■ SOURCE DATA

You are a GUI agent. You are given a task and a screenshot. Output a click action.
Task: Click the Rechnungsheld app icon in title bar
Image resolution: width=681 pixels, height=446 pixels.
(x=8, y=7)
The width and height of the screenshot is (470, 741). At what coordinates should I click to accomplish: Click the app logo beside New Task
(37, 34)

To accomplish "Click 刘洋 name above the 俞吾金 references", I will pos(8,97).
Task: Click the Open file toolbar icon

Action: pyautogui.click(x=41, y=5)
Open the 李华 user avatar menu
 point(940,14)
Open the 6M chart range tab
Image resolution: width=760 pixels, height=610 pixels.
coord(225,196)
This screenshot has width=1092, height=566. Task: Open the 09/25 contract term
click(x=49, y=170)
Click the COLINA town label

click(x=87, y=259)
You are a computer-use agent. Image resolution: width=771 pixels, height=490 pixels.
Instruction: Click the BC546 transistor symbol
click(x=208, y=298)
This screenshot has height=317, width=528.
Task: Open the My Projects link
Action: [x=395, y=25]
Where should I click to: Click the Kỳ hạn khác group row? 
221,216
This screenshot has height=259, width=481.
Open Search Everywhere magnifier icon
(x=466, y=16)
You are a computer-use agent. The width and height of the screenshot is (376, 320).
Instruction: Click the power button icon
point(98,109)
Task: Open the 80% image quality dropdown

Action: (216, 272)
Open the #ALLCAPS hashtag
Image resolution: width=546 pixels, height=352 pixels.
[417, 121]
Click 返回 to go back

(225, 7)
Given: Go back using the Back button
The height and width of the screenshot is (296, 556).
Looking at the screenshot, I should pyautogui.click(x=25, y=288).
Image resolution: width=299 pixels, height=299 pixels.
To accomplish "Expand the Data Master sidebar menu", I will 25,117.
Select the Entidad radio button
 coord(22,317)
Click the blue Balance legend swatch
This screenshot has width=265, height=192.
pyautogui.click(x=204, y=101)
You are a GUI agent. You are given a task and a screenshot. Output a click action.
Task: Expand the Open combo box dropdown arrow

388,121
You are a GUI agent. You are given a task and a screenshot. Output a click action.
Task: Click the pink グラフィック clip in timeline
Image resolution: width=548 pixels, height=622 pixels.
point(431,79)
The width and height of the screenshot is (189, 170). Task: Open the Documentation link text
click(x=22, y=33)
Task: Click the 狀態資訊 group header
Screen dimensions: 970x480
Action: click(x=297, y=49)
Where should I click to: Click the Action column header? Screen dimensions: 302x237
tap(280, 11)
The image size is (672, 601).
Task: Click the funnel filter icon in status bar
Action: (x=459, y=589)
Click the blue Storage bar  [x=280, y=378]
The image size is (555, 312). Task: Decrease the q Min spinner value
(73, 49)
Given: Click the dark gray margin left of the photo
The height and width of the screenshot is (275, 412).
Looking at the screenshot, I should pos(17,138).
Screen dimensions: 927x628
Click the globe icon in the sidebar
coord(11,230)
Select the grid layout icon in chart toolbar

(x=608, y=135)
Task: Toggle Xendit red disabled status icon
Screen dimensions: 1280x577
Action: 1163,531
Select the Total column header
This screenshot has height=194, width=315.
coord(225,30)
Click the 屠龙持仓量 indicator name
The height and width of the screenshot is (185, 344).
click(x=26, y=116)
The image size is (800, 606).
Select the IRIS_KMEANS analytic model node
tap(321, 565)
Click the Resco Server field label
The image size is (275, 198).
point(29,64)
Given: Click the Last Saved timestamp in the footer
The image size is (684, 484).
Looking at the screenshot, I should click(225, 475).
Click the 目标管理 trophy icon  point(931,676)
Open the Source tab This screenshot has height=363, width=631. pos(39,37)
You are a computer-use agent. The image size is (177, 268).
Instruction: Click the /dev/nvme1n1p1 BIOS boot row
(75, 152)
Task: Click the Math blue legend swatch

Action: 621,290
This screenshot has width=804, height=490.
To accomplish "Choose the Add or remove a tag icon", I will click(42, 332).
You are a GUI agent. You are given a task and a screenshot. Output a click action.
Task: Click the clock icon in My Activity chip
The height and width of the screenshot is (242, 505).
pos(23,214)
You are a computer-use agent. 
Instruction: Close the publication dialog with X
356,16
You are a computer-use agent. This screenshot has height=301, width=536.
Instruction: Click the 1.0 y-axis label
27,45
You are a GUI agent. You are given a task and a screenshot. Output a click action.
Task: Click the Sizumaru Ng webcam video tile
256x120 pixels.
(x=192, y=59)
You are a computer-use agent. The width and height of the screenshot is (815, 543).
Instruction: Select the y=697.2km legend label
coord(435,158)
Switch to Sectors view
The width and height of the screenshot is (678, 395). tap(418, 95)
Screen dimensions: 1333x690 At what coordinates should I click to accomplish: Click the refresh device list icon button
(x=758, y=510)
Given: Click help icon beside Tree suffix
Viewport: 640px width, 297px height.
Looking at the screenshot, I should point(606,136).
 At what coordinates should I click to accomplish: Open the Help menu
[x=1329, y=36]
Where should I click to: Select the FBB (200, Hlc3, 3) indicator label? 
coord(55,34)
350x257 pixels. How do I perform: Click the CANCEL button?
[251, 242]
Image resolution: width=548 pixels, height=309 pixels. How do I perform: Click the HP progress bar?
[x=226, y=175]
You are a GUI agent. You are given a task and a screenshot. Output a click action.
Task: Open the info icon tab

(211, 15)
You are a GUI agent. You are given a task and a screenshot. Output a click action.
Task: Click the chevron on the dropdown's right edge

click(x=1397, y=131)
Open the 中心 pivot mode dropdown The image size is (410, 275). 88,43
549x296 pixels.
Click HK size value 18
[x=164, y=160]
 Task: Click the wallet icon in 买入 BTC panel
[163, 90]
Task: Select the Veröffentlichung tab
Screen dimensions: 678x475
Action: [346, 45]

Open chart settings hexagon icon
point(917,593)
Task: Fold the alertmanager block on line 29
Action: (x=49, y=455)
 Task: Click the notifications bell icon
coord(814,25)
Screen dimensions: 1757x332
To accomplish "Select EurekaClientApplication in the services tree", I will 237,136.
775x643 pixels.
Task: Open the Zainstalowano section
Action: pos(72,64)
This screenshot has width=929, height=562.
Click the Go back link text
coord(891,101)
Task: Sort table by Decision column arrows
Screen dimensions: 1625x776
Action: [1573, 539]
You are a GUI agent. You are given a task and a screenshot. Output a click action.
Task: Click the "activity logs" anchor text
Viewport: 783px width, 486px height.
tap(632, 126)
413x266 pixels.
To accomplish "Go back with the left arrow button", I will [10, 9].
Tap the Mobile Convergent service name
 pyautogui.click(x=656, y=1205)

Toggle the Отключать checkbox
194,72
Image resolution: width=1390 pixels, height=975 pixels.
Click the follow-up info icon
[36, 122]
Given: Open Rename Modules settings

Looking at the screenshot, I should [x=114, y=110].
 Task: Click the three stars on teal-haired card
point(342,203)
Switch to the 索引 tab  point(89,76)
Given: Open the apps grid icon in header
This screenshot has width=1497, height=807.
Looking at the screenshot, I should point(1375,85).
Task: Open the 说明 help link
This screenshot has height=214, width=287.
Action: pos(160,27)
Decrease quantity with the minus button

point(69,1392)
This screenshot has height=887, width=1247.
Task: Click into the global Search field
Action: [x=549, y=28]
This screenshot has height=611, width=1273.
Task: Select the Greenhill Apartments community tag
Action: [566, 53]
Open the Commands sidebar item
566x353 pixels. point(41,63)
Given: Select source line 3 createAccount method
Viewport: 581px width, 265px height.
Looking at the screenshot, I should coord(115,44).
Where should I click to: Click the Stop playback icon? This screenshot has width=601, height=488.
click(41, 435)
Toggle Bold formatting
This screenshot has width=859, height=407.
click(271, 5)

■ EXERCISE DIRECTIONS
Retype the entries one by one, exactly.

■ EXERCISE ANSWER
You are a GUI agent. You are given a task and a screenshot. Output a click action.
Task: Click the Rechnungsheld app icon in title bar
Image resolution: width=681 pixels, height=446 pixels.
(x=8, y=7)
The width and height of the screenshot is (470, 741). At what coordinates should I click to accomplish: Click the app logo beside New Task
(37, 34)

To accomplish "Click 刘洋 name above the 俞吾金 references", I will pos(8,97).
Task: Click the Open file toolbar icon

Action: pyautogui.click(x=41, y=5)
Open the 李华 user avatar menu
 point(940,14)
Open the 6M chart range tab
Image resolution: width=760 pixels, height=610 pixels.
coord(225,196)
This screenshot has width=1092, height=566. Task: Open the 09/25 contract term
click(x=49, y=170)
Click the COLINA town label

click(x=87, y=259)
You are a computer-use agent. Image resolution: width=771 pixels, height=490 pixels.
Instruction: Click the BC546 transistor symbol
click(x=208, y=298)
This screenshot has height=317, width=528.
Task: Open the My Projects link
Action: [x=395, y=25]
Where should I click to: Click the Kỳ hạn khác group row? 
221,216
This screenshot has height=259, width=481.
Open Search Everywhere magnifier icon
(x=466, y=16)
You are a computer-use agent. The width and height of the screenshot is (376, 320).
Instruction: Click the power button icon
point(98,109)
Task: Open the 80% image quality dropdown

Action: (216, 272)
Open the #ALLCAPS hashtag
Image resolution: width=546 pixels, height=352 pixels.
[417, 121]
Click 返回 to go back

(225, 7)
Given: Go back using the Back button
The height and width of the screenshot is (296, 556).
Looking at the screenshot, I should pyautogui.click(x=25, y=288).
Image resolution: width=299 pixels, height=299 pixels.
To accomplish "Expand the Data Master sidebar menu", I will 25,117.
Select the Entidad radio button
 coord(22,317)
Click the blue Balance legend swatch
This screenshot has width=265, height=192.
pyautogui.click(x=204, y=101)
You are a GUI agent. You are given a task and a screenshot. Output a click action.
Task: Expand the Open combo box dropdown arrow

388,121
You are a GUI agent. You are given a task and a screenshot. Output a click action.
Task: Click the pink グラフィック clip in timeline
Image resolution: width=548 pixels, height=622 pixels.
point(431,79)
The width and height of the screenshot is (189, 170). Task: Open the Documentation link text
click(x=22, y=33)
Task: Click the 狀態資訊 group header
Screen dimensions: 970x480
Action: click(x=297, y=49)
Where should I click to: Click the Action column header? Screen dimensions: 302x237
tap(280, 11)
The image size is (672, 601).
Task: Click the funnel filter icon in status bar
Action: (x=459, y=589)
Click the blue Storage bar  [x=280, y=378]
The image size is (555, 312). Task: Decrease the q Min spinner value
(73, 49)
Given: Click the dark gray margin left of the photo
The height and width of the screenshot is (275, 412).
Looking at the screenshot, I should pos(17,138).
Screen dimensions: 927x628
Click the globe icon in the sidebar
coord(11,230)
Select the grid layout icon in chart toolbar

(x=608, y=135)
Task: Toggle Xendit red disabled status icon
Screen dimensions: 1280x577
Action: 1163,531
Select the Total column header
This screenshot has height=194, width=315.
coord(225,30)
Click the 屠龙持仓量 indicator name
The height and width of the screenshot is (185, 344).
click(x=26, y=116)
The image size is (800, 606).
Select the IRIS_KMEANS analytic model node
tap(321, 565)
Click the Resco Server field label
The image size is (275, 198).
point(29,64)
Given: Click the Last Saved timestamp in the footer
The image size is (684, 484).
Looking at the screenshot, I should click(225, 475).
Click the 目标管理 trophy icon  point(931,676)
Open the Source tab This screenshot has height=363, width=631. pos(39,37)
You are a computer-use agent. The image size is (177, 268).
Instruction: Click the /dev/nvme1n1p1 BIOS boot row
(75, 152)
Task: Click the Math blue legend swatch

Action: 621,290
This screenshot has width=804, height=490.
To accomplish "Choose the Add or remove a tag icon", I will click(42, 332).
You are a GUI agent. You are given a task and a screenshot. Output a click action.
Task: Click the clock icon in My Activity chip
The height and width of the screenshot is (242, 505).
pos(23,214)
You are a computer-use agent. 
Instruction: Close the publication dialog with X
356,16
You are a computer-use agent. This screenshot has height=301, width=536.
Instruction: Click the 1.0 y-axis label
27,45
You are a GUI agent. You are given a task and a screenshot. Output a click action.
Task: Click the Sizumaru Ng webcam video tile
256x120 pixels.
(x=192, y=59)
You are a computer-use agent. The width and height of the screenshot is (815, 543).
Instruction: Select the y=697.2km legend label
coord(435,158)
Switch to Sectors view
The width and height of the screenshot is (678, 395). tap(418, 95)
Screen dimensions: 1333x690 At what coordinates should I click to accomplish: Click the refresh device list icon button
(x=758, y=510)
Given: Click help icon beside Tree suffix
Viewport: 640px width, 297px height.
Looking at the screenshot, I should point(606,136).
 At what coordinates should I click to accomplish: Open the Help menu
[x=1329, y=36]
Where should I click to: Select the FBB (200, Hlc3, 3) indicator label? 
coord(55,34)
350x257 pixels. How do I perform: Click the CANCEL button?
[251, 242]
Image resolution: width=548 pixels, height=309 pixels. How do I perform: Click the HP progress bar?
[x=226, y=175]
You are a GUI agent. You are given a task and a screenshot. Output a click action.
Task: Open the info icon tab

(211, 15)
You are a GUI agent. You are given a task and a screenshot. Output a click action.
Task: Click the chevron on the dropdown's right edge

click(x=1397, y=131)
Open the 中心 pivot mode dropdown The image size is (410, 275). 88,43
549x296 pixels.
Click HK size value 18
[x=164, y=160]
 Task: Click the wallet icon in 买入 BTC panel
[163, 90]
Task: Select the Veröffentlichung tab
Screen dimensions: 678x475
Action: [346, 45]

Open chart settings hexagon icon
point(917,593)
Task: Fold the alertmanager block on line 29
Action: (x=49, y=455)
 Task: Click the notifications bell icon
coord(814,25)
Screen dimensions: 1757x332
To accomplish "Select EurekaClientApplication in the services tree", I will 237,136.
775x643 pixels.
Task: Open the Zainstalowano section
Action: pos(72,64)
This screenshot has width=929, height=562.
Click the Go back link text
coord(891,101)
Task: Sort table by Decision column arrows
Screen dimensions: 1625x776
Action: [1573, 539]
You are a GUI agent. You are given a task and a screenshot. Output a click action.
Task: Click the "activity logs" anchor text
Viewport: 783px width, 486px height.
tap(632, 126)
413x266 pixels.
To accomplish "Go back with the left arrow button", I will [10, 9].
Tap the Mobile Convergent service name
 pyautogui.click(x=656, y=1205)

Toggle the Отключать checkbox
194,72
Image resolution: width=1390 pixels, height=975 pixels.
Click the follow-up info icon
[36, 122]
Given: Open Rename Modules settings

Looking at the screenshot, I should [x=114, y=110].
 Task: Click the three stars on teal-haired card
point(342,203)
Switch to the 索引 tab  point(89,76)
Given: Open the apps grid icon in header
This screenshot has width=1497, height=807.
Looking at the screenshot, I should point(1375,85).
Task: Open the 说明 help link
This screenshot has height=214, width=287.
Action: pos(160,27)
Decrease quantity with the minus button

point(69,1392)
This screenshot has height=887, width=1247.
Task: Click into the global Search field
Action: [x=549, y=28]
This screenshot has height=611, width=1273.
Task: Select the Greenhill Apartments community tag
Action: [566, 53]
Open the Commands sidebar item
566x353 pixels. point(41,63)
Given: Select source line 3 createAccount method
Viewport: 581px width, 265px height.
Looking at the screenshot, I should coord(115,44).
Where should I click to: Click the Stop playback icon? This screenshot has width=601, height=488.
click(41, 435)
Toggle Bold formatting
This screenshot has width=859, height=407.
click(271, 5)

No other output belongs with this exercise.